Just as you save for your own future, V-notching is an investment in our fishery’s future. Maintaining a robust number of reproductive females is essential to ensure there are lobsters to catch in the future. While a single female can produce thousands of eggs, less than one percent of eggs survive to become a legal lobster. V-notched lobsters produce nine times more eggs than unnotched ones and may increase the spawning biomass by up to 632 percent.


It is no surprise that a 2009 MLA survey found that 90 percent of lobstermen who responded considered V-notching a “very effective” conservation practice.

Marking egg-bearing females in Maine began in 1917, with modern V-notching becoming standard around 1975. Maine lobstermen have long pushed for common sense, pro-sustainability regulations. V-notching evolved as a voluntary practice and it was industry advocacy that prompted regulators to make it mandatory in 2002, creating the strictest “zero tolerance” V-notch law in the United States.

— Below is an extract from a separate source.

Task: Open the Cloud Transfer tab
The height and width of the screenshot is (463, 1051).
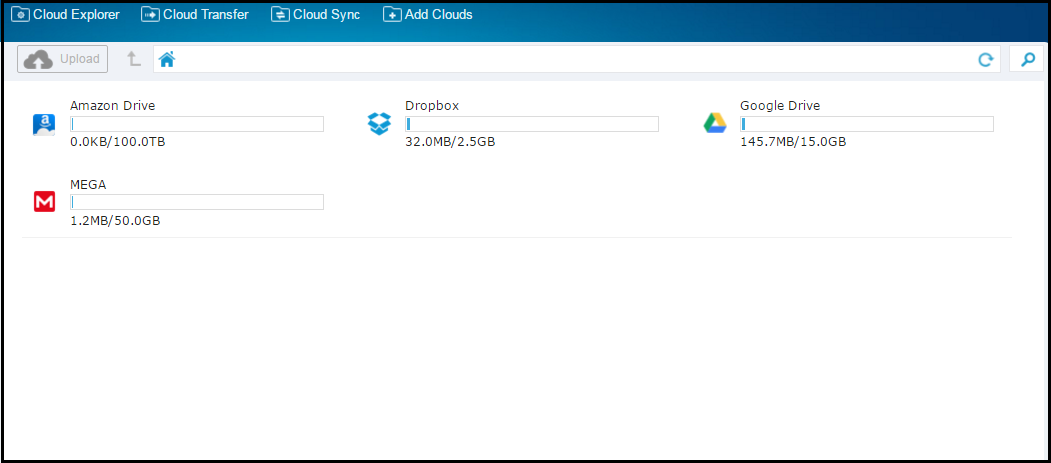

One lobsterman beautifully captured the attitude in a 2018 study. “I can remember in the ‘90s again, you [caught] a female loaded down with eggs and it was almost a reverent moment. You took the time. My grandfather would practically stop the boat and put a huge notch in it and cradle it back into the water.”


Today’s lobstermen benefit from the efforts of their forebearers. For nearly two decades, Maine’s lobster fishery has thrived, with record high landings and a healthy resource. It proves conservation is good business.


A 2018 study showed that Maine’s conservation practices expanded the growth of the Gulf of Maine lobster population and suggested that Southern New England’s lobster stock crash would have been far less severe if it had these same practices in place.


It’s critical that all Maine lobstermen remember that their success is, in large part, the result of those who V-notched lobsters before, and they must continue the practice to pay it forward.


As favorable ecosystem conditions shift and regulatory pressures grow, the future of the lobster industry is less certain. The industry successfully pushed back against increasing the legal size of lobsters and, thanks to Maine’s Congressional delegation and Governor, avoided unfair and burdensome right whale regulations that would have dismantled the fishery.


The industry’s voice is being heard, but that credibility depends on continuing the conservation ethic that built it.


Fishermen rightfully advocate for a greater voice in management decisions. Maintaining credibility in the regulatory process depends on lobstermen continuing to live up to our reputation as world-class stewards of the lobster resource. The future of Maine’s lobster fishery depends on it.